Par jugement du 2 mai 2024, le tribunal a autorisé le renouvellement de la période d’observation.
Par jugement du 31 octobre 2024, le tribunal a prolongé exceptionnellement la période d’observation pour une durée de 6 mois.
Le tribunal a examiné le projet de plan de redressement le 23 avril 2025, et a mis le jugement en délibéré au 5 mai 2025, dans l’attente de l’état complet des réponses des créanciers aux propositions d’apurement du passif proposées.
PRESENTATION DE L’ENTREPRISE ET ORIGINE DES DIFFICULTES
La SARL ENORA a été créée en 2018 pour l’acquisition d’un fonds de commerce au prix de 220 000 €, auprès de la société LADHERE afin d’exploiter un restaurant sous enseigne « La Maison », à l’aide d’un financement, consenti par BNP Paribas, à hauteur de 220 K€ et 60 K€ pour les travaux.
Monsieur [W], cogérant, assume les fonctions de chef cuisine et Monsieur [M], cogérant, celles de responsable de salle.
Après l’acquisition du fonds de commerce, des travaux de réaménagement et de décoration avaient été mis en œuvre avant ouverture définitive.
Les retards subis dans la réalisation des travaux, ont retardé le démarrage de l’activité.
Peu après ce démarrage, la société a dû faire face à la pandémie de la Covid 19.
C’est ainsi qu’elle a dû, sans activité, assumer ses charges fixes, le remboursement des prêts bancaires, etc…
L’activité de la société a repris, mais la crise énergétique et la crise inflationniste ont aggravé les difficultés.
La société a donc déclaré son état de cessation des paiements.
Les principaux chiffres peuvent être résumés ainsi :
[…]
DEROULEMENT DE LA PERIODE D’OBSERVATION
Au cours de la période d’observation, du 01/11/2023 au 28/02/2025, l’entreprise a réalisé un chiffre d’affaires cumulé de 300 867 €.
Au 11 avril 2025, la trésorerie de la SARL ENORA s’élève à 95 218 € :
* 64 800 € sur la Banque DELUBAC & CIE,
* 30 418 € sur le compte de la Caisse des Dépôts et Consignations
PRESENTATION DU PROJET DE PLAN DE REDRESSEMENT
Selon l’état du passif du mandataire judiciaire, le passif déclaré s’élève à 325 552,33 €.

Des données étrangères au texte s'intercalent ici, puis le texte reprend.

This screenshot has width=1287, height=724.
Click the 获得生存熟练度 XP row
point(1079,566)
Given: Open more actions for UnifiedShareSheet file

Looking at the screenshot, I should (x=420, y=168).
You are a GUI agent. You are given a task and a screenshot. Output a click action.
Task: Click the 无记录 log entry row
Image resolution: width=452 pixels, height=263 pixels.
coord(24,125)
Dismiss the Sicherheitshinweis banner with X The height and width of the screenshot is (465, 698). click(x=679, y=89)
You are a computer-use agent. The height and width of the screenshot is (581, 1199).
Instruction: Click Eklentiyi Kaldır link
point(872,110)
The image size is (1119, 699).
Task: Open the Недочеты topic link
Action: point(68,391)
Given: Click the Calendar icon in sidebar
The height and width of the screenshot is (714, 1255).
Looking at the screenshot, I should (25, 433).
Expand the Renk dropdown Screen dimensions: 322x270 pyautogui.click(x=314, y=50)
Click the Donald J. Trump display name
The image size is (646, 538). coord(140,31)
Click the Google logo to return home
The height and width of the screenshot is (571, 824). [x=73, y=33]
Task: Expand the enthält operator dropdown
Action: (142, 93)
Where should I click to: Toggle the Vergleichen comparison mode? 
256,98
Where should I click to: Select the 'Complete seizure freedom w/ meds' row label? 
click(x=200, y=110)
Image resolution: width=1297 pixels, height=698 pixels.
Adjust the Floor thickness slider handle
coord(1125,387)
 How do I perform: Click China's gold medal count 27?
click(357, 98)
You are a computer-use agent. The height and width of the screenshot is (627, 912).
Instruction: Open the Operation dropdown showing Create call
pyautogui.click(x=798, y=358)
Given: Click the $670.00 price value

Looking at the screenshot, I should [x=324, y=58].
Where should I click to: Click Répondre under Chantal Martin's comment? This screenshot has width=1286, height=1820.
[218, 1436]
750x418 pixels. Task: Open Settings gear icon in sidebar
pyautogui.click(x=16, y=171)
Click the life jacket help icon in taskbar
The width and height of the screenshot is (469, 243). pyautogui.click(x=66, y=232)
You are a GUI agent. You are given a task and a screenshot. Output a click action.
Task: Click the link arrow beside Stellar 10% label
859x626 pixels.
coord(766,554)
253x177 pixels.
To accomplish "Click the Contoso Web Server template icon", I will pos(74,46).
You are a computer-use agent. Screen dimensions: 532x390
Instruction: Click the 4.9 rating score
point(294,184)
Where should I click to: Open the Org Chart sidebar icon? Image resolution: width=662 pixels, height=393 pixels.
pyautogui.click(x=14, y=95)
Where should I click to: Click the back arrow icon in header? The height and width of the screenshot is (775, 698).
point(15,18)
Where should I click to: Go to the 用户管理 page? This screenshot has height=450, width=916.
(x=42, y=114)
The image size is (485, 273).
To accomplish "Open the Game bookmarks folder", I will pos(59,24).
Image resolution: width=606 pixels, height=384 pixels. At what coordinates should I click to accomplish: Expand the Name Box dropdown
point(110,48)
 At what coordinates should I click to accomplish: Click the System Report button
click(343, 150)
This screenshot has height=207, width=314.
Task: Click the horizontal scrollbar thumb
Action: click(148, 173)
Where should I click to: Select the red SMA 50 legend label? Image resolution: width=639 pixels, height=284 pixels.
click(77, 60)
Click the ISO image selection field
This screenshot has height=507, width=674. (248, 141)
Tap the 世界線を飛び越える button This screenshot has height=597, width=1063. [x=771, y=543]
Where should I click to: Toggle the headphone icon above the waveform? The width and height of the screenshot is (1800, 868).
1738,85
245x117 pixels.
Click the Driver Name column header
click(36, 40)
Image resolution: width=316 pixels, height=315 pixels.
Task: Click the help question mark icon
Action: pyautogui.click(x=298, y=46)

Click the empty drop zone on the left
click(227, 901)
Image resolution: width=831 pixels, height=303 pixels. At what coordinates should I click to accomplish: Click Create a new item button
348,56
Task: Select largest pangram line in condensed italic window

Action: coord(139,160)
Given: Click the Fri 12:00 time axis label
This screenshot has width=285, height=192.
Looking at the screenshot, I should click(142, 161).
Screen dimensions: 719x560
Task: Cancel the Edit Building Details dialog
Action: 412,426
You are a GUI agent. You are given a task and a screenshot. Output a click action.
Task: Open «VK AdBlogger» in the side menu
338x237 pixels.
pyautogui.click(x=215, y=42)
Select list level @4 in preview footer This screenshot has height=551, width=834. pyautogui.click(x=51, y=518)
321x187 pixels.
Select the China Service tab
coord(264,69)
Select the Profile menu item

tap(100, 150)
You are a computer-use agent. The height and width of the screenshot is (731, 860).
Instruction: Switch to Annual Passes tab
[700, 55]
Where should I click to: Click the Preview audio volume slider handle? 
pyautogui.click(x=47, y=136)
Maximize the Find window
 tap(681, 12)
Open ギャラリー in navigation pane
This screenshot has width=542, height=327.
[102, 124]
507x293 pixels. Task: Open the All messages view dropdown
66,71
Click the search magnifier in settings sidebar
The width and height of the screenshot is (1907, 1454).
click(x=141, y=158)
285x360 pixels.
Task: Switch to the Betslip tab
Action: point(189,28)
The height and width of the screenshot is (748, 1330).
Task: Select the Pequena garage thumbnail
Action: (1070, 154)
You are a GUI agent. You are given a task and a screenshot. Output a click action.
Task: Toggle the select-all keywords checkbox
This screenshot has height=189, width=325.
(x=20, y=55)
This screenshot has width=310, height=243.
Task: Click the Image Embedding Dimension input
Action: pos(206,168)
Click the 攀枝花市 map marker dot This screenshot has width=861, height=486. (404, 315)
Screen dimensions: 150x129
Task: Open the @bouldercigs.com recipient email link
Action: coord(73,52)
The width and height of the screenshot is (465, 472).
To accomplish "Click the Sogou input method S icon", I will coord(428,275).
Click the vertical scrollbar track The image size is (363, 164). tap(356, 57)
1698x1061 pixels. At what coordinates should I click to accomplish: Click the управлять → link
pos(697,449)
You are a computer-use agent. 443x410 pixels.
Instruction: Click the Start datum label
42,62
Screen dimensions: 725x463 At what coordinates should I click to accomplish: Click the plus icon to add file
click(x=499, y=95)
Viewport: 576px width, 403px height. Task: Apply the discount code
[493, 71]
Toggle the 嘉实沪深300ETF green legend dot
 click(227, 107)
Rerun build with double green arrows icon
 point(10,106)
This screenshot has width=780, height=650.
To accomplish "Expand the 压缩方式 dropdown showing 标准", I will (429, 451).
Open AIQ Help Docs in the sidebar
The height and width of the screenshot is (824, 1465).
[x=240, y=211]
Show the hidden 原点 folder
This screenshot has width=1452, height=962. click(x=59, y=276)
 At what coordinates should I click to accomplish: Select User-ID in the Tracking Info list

L’administrateur judiciaire a dressé son rapport portant bilan économique, social, environnemental et projet de plan de redressement.
Ce rapport a été déposé au greffe et transmis au juge-commissaire, au procureur de la République, au débiteur, au mandataire judiciaire.
Le passif pris en compte dans le projet de plan de redressement, s’élève à 325 552 € se décomposant de la manière suivante :
créances privilégiées
48 443 €
créances chirographaires 75 231€
créances à échoir 191 199 €
Le projet de plan de redressement propose les modalités de remboursement suivantes :
Les créances inférieures à 500€, au nombre de trois pour un total de 506 €, seront remboursées dès l’arrêté du plan.
L’apurement des contrats de location poursuivis au cours du redressement judiciaire s’effectuera selon l’échéancier d’origine.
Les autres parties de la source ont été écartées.